Beating Cancer: Can Genes be Used to Develop Treatment Plans?
For many years, patients who received a cancer diagnosis faced long odds against survival. While much advancement has been made in the treatment of certain cancers, research continues in an effort to find more effective methods. With more aggressive cancers, patients may seek out alternative treatment plans to increase their chance of beating the disease.
Duke University conducted research that proposed a radical way of attacking cancers present within the study's participants by studying the make-up of the cancer cells within each patient. The patients' cancers would be examined, and then doctors would prescribe a treatment plan based upon the gene patterns present in the cancer cells. In essence, the doctors were trying to find which medicines would have the most impact in the shortest amount of time.
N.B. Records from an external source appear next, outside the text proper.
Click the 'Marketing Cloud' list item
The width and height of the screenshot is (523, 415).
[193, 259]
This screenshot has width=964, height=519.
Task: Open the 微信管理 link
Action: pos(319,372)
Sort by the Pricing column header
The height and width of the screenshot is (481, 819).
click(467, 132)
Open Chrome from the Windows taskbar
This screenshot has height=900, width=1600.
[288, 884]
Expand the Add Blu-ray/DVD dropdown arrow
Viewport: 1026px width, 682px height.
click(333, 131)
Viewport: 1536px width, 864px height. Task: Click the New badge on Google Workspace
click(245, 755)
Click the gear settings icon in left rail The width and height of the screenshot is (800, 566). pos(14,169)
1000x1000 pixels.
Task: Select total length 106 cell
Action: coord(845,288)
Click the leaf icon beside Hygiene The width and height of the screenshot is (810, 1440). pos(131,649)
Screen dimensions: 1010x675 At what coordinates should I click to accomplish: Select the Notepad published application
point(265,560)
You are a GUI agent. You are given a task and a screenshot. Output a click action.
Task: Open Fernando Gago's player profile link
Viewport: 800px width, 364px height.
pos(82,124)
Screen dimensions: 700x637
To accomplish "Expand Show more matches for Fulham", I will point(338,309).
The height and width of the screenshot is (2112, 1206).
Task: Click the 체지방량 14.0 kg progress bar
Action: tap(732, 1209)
The main proponents, Dr. Anil Potti and Joseph R. Nevins, published their study in 2006, claiming that it had been a great success. The physicians started three clinical trials where some of their methods were put in place. The entire cancer community was increasingly excited about the potential the study offered.
However, when other physicians and organizations reviewed the study, several potential problems began to emerge. After a four-year period of scrutiny and review, the entire study was discredited due to unreliable data. Duke shut down the trials, and redacted the published research. Some of the study's participants died while receiving treatment proscribed by the Duke team, leading to several medical malpractice lawsuits against the university.
While initially offering great promise, gene research continues to try to find a way to accurately diagnose and treat different types of cancer. Those who have the disease are encouraged to speak to their physicians to learn about the best potential treatment options available. Do not be afraid to seek a second or third opinion, as often different doctors will have different ideas that may be helpful for you.